总理曾问商务部副部长钟山,“‘国际商务专业人员’是做什么的?你有这个资格许可吗?”钟山摇了摇头。总理笑着说:“连你都没有资格,这个资格许可不是莫名其妙吗?”实际上,如此莫名其妙的职业资格许可并不罕见。近一年半来,人社部已分三批取消了149项职业资格,据称今年年底将实现取消量超职业资格总数三分之一的目标。

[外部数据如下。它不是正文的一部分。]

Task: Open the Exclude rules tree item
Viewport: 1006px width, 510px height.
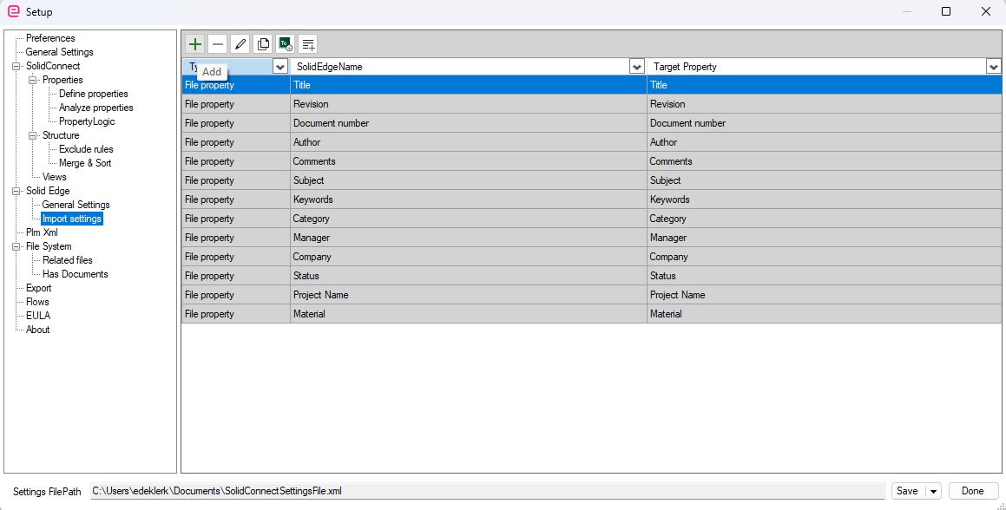Action: 86,149
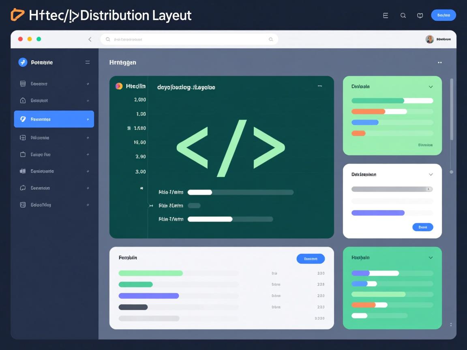
Task: Click the blue button in the bottom-left white card
Action: [x=311, y=258]
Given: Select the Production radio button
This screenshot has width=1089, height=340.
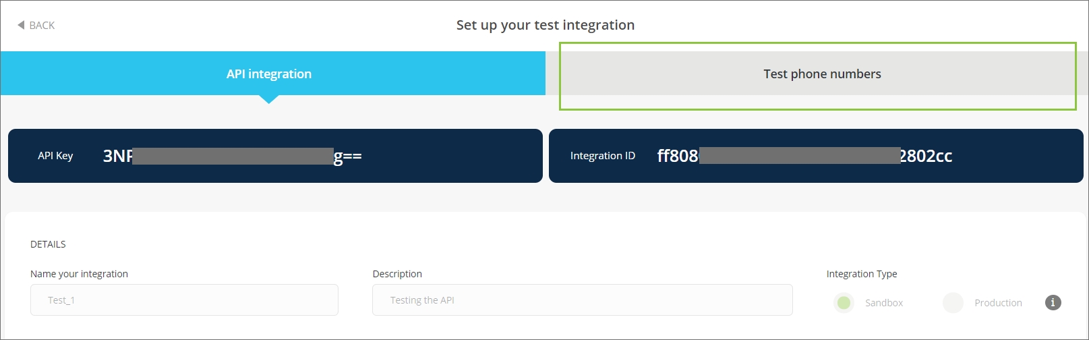Looking at the screenshot, I should [x=953, y=303].
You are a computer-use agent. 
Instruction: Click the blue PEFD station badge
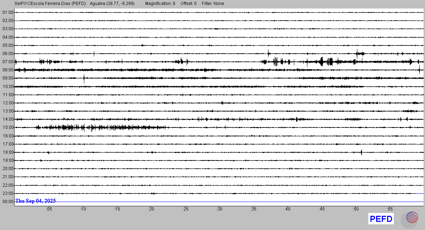click(381, 219)
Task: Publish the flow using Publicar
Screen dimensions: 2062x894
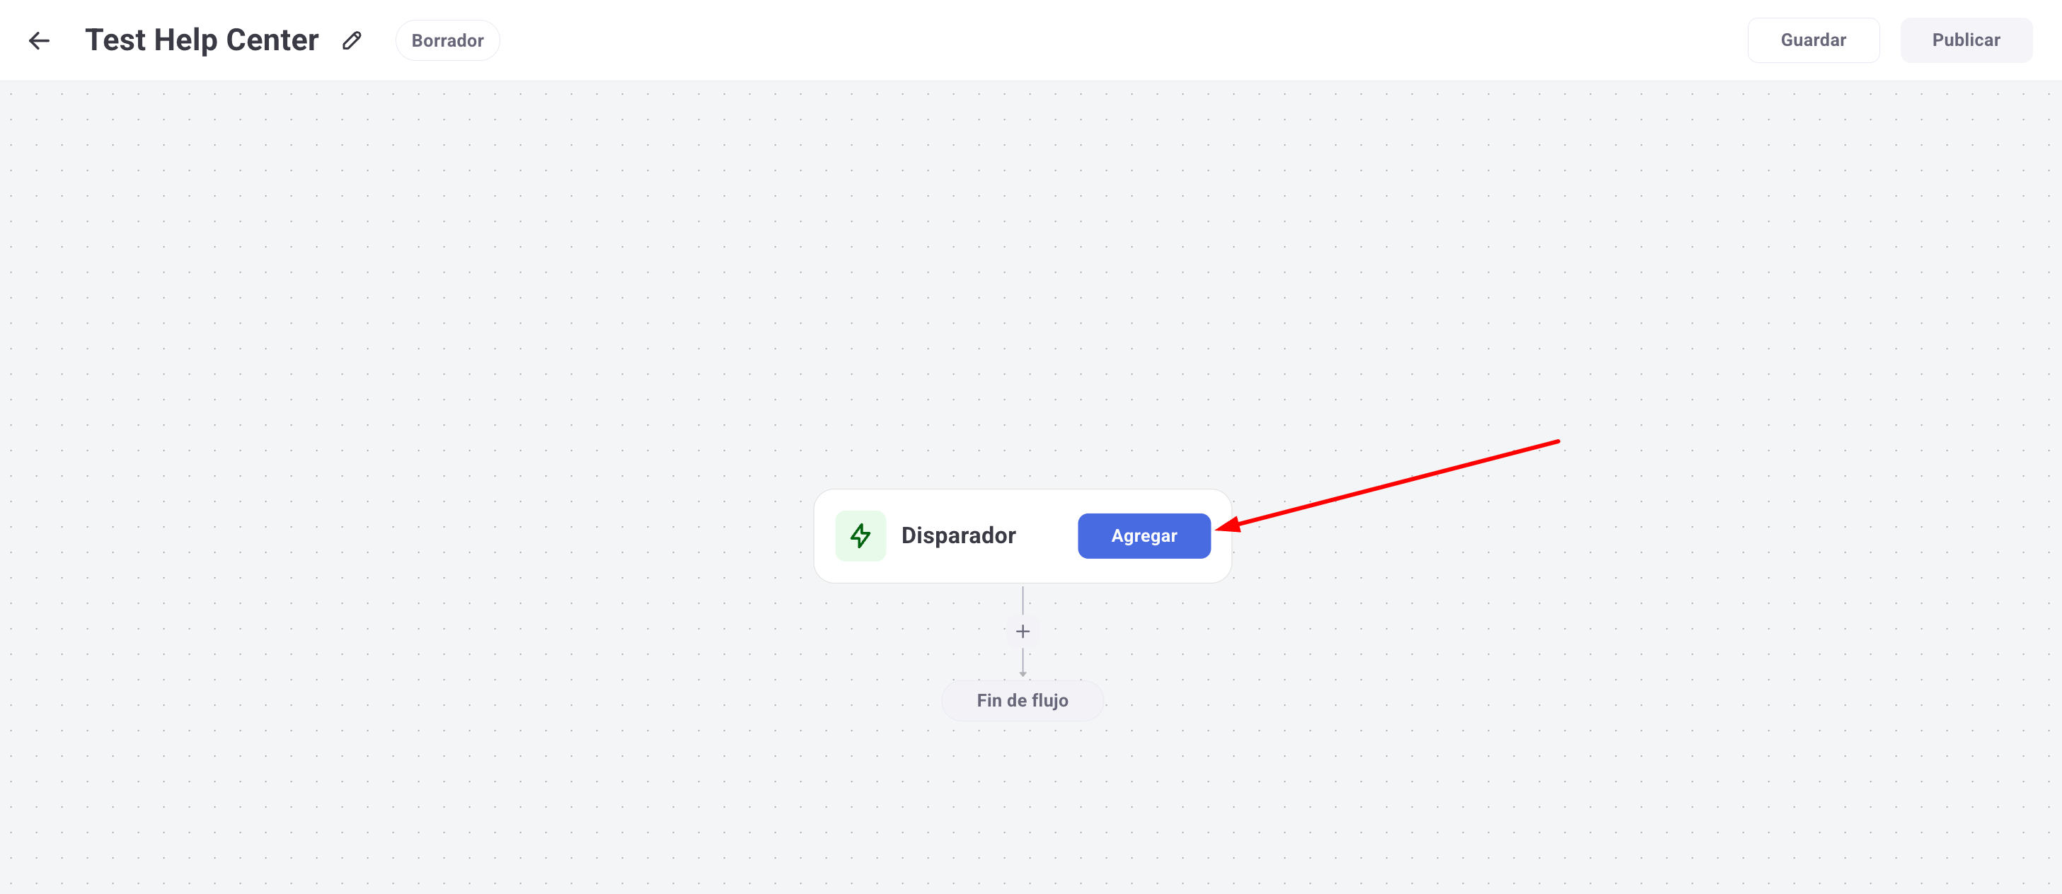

职业资格是对劳动者实施职业技能的鉴定。自我国上世纪90年代实行该制度起,2亿余人参加了相关鉴定,正面效应有目共睹。然而,二十多年的运行中,弊病也积累了不少,首要之患便是多至泛滥。先看门类设置,房地产经纪人、品牌管理师、土地登记人、矿业权评估师……名目花样百出。固然有些是必要的,但也有很多难免于巧立名目之嫌。此风不禁,以后怕三百六十行,行行要考证。再看鉴定机构,从中央部委到行业协会,从专业学术团体到国外机构,甭管有权没权、资质几何,都有证可发。“证”出多门,含金量难保不跟着打折。
初衷良好的制度设计之所以陷入如此窘境,根源在于有些部门用权失当,越位乱作为。以为设置些职业资格认证,便履行了监管之责、刷了存在感。况且,借此机会可理直气壮地创造收益,甚至带动培训、挂证等相关市场。不夸张地说,多一个资格考试,无异于多了一个小金库,一举两得,着实美哉。只是,权力任性,苦了百姓。滥设关卡,加大了广大求职者、劳动者的就业成本,助长了用人单位“证书化”的评价标准。从长远看,贻误的是市场机遇,削弱的是公平公正。简政放权是本届政府的“开门件事”,被视为“牵牛鼻子的改革”。在此背景之下,对职业资格认定进行大刀阔斧的改革,控制增量、削减存量,就是为了清理权力的模糊地带,切断权力寻租的潜在可能,让市场在人力资源配置中起决定性作用。
当然,职业资格认定不是要取消了之、撒手不管,关键是要根据经济社会发展的现实需求,有所为有所不为,放管结合、优化服务。比如,律师、医生、教师等职业,专业性强,素质要求高,又往往涉及公共安全、安全、人民生命财产安全,必须坚持严格设置准入门槛。相比之下,很多一般性职业和技能工作,设置这样那样的准入资格,并无必要。既有的各类考试或可转变为水平评价,或可直接取消。在这一过程中,政府部门也应逐渐抽身,将评价权更多地交给市场和业界。说到底,把该清理的彻底清理掉,把该严管的管到底,让职业资格认定规范有序,含金量十足,才能大程度地释放“证”能量。